This plugin tries to render this text:

Class MyStage
Class Timeout {
    +constructor:function\(cfg\)
        +timeout:function\(ctx\)
        +overdue:function\(ctx\)
        +stage: Sage 
        +other\_thing: Other Thing
}
Stage &lt;\|-- Timespent

That then generates this file bad-puml-render

The cause of issue is that for this text:

    +constructor:function(cfg)

The block object encodes the text (escaping parentheses, for example), and gives the plantuml.jar this:

    +constructor:function\(cfg\)

Similarly this Stage &lt;\|-- Timespent gets an html escape of the < character to a &lt; and becomes Stage &lt;\|-- Timespent

Details

Here is the problematic section of code (from gitbook-plugin-local-plantuml/index.js, lines 17-25):

module.exports = {
  blocks: {
    plantuml: {
      process: function (block) {

        var imageName = hashedImageName(block.body) + ".png";
        this.log.debug("using tempDir ", os.tmpdir());
        var imagePath = path.join(os.tmpdir(), imageName);
        var umlText = block.body;

The line

var umlText = block.body;

gets text that is already escaped. As far as I can tell, the block object does not contain any reference to the un-encoded text. It also does not contain any line-numbers, or any other way determine the text which generated the initial block.

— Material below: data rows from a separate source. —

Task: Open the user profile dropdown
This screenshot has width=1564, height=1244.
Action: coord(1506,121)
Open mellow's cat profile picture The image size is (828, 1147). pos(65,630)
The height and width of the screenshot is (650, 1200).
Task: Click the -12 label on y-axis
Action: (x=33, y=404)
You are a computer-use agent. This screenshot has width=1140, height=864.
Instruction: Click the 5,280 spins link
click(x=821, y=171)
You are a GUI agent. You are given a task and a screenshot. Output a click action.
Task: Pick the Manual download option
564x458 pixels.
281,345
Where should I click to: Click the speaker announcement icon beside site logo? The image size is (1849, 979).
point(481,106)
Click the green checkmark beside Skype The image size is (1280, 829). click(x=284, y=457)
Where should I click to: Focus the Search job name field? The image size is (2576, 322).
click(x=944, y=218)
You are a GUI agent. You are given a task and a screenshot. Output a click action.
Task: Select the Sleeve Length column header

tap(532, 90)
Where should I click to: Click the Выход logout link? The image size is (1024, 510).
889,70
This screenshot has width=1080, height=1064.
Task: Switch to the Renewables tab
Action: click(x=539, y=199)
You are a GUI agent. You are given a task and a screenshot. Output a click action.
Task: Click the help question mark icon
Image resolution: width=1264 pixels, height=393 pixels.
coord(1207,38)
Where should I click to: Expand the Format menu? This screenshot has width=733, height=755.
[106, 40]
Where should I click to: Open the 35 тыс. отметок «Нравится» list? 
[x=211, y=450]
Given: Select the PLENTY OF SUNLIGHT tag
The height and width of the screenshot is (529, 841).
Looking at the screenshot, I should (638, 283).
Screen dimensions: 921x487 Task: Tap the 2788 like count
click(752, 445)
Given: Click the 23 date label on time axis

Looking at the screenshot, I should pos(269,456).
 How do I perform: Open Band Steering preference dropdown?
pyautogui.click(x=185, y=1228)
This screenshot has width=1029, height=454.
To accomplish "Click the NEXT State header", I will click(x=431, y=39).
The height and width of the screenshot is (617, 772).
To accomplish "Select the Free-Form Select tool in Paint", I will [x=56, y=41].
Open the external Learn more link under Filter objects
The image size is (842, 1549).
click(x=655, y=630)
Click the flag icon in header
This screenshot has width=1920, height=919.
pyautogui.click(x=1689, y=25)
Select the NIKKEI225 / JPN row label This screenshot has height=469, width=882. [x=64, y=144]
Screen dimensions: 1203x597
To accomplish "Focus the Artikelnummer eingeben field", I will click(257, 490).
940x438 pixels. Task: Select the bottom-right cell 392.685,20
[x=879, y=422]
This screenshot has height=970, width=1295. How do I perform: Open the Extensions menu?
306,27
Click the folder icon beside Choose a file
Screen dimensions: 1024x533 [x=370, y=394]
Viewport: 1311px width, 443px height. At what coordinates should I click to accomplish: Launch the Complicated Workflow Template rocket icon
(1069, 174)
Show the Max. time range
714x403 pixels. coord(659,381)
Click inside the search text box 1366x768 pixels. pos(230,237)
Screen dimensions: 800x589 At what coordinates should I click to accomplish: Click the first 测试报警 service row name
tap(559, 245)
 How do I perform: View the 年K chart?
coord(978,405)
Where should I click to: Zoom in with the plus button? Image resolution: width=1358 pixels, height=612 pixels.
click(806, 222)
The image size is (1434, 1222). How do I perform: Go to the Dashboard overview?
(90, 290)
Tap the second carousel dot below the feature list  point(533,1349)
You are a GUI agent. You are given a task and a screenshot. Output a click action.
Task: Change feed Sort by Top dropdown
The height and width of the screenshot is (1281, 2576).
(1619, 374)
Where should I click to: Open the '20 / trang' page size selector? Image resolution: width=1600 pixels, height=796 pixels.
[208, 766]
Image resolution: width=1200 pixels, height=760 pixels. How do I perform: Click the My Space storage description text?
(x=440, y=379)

The alternate Gitbook PlantUML plugin uses regexes to extract the text, which seems cumbersome, but might be the only way to get ahold of the unchanged text.

dannwebster commented 8 years ago

I was working on this issue in my fork, but have major problems getting the tests to run. I had to set the this.timeout(20000) to get them to run, and then they take forever. Suggestions?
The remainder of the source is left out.